Thursday, November 7, 2013

Time Off

Guess who is flying back to California tomorrow for a much needed two-week break and a flurry of doctors appointments?  I'm so excited to speak English to strangers, be in the sunshine, and see my family and my dogs in no particular order.  As you know, I am in serious need of a mental break from the firm.  I'm a bit sad because this will be my first visit home without seeing Ben, but there is not point in arranging to see him based on how he's acted recently.

I wanted to take more time given that I have six weeks of leave accrued and didn't earn vacation time last month because I have reached the firm's maximum accrual threshold.  Unfortunately, I had to cut my plans a week short to accommodate a coworker's paternity leave.  Here's hoping I'm accumulating good karma for my own maternity leave one day because the dude didn't even say thank you!

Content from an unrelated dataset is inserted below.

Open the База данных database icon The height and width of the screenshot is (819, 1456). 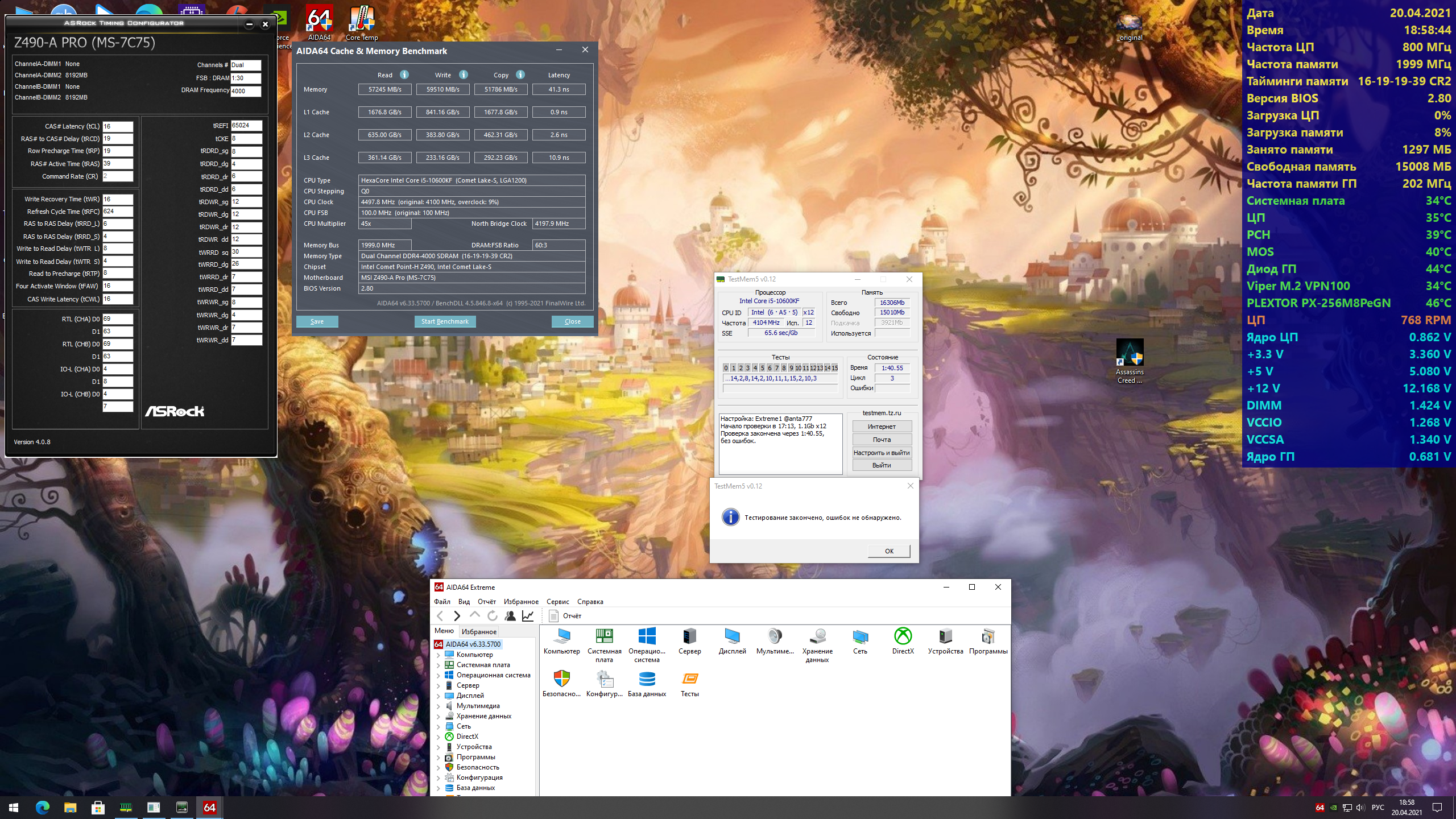coord(647,679)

This is one of those moments when I'm so glad I went to New Zealand after the bar exam and before starting work.  At the time firms were calling up grads and rescinding offers, so I remember worrying that I shouldn't take a spendy international trip.  I'm so glad I took the time while I had it and often wish I had tacked on some time in Australia too.

While I hope I can make it to Australia (and Europe!) in the future, I can think of no better destination for this trip than California.  Further adventure is not in order at the moment.

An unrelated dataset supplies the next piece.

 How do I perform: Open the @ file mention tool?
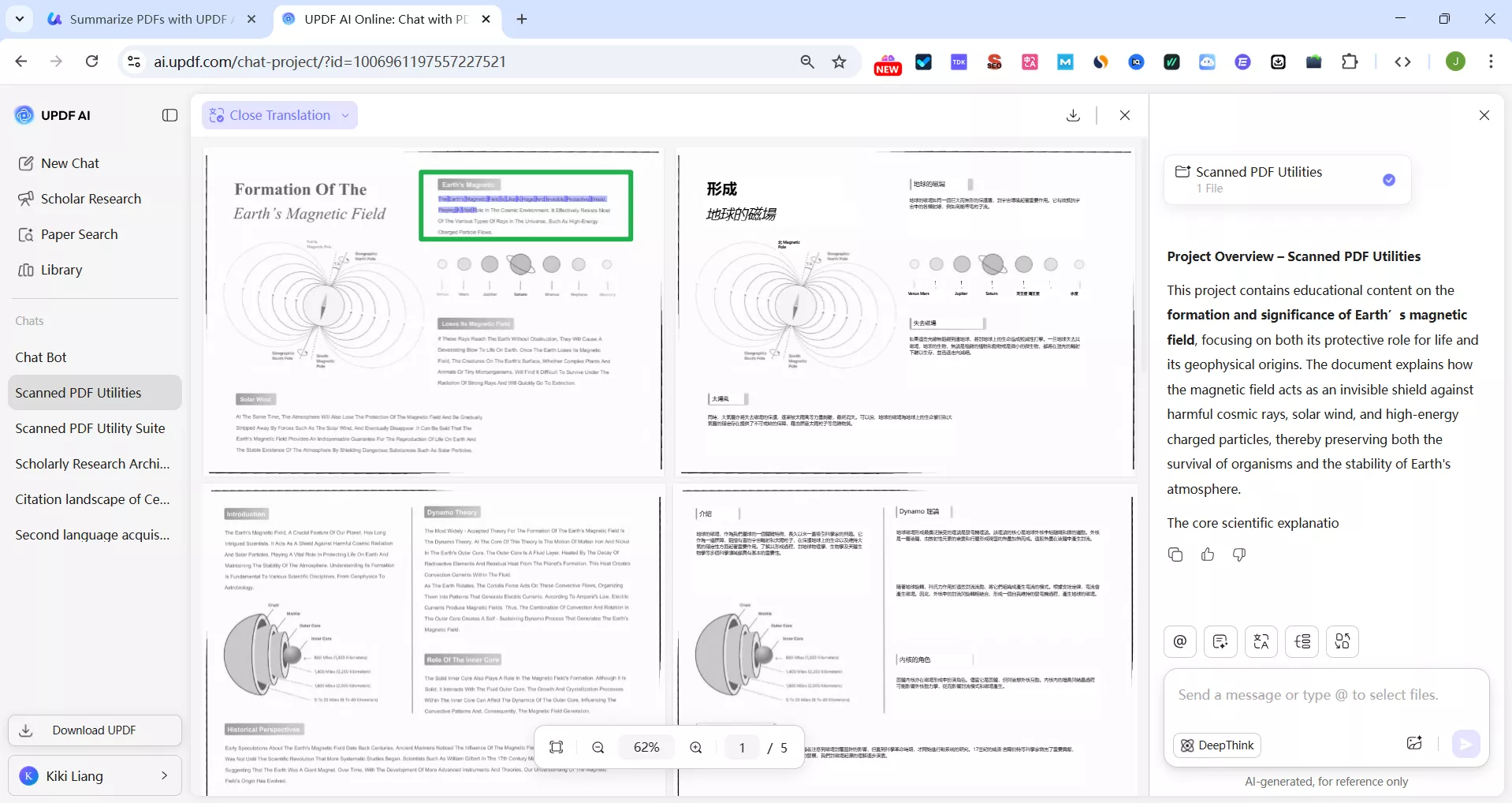tap(1179, 641)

P.S.  Please remind me to do a better job accumulating airline miles.  This plane ticket was USD 1,500!

Tuesday, November 5, 2013

Once Upon a Time

I only had a few friends with digital cameras when I was in college.  While a part of me is thankful for the limited record of the fun times that were had, I also wish I had a few more keepsakes than the limited prints in my storage unit back in LA.  This is why I was excited when someone pointed out that a bunch of photos taken during my college years had been digitalized and placed in an online library.  It was fun to look through them and reach back to what have become awfully fuzzy memories.

It's hard to believe there was ever I time I wore such a short skirt in public (or had such tan shoulders!). I had so much fun being part of the dance team in college, but I'll never forget overhearing a female MBA's biting remarks about what a waste of time it was to participate in something "like that" (to clarify, this was a MBA student at my undergrad institution, not one of my own MBA classmates).  Her implication was that we should be studying or exclusively involved in academically-driven extra-curriculars, but most certainly not wasting our time on something so silly (or so "demeaning").

It hurt my feelings then, but I wondered if I would come to agree with her in time.  I have not.  It's a wonderful thing to be part of something that's purely fun.  And all those hours spent bouncing around on the sidelines didn't keep us from collecting 1 PhD, 2 MDs, 2 JDs, 1 MA, 1 MS and 1 MBA between the five of us.

While I fully support access to gender-neutral play for young girls and think we should encourage women to lean-in and strive for higher education (especially in STEM), I know that an appreciation for pink, playing princess or (gasp) being a cheerleader will not keep your little girl from academic or career ambition.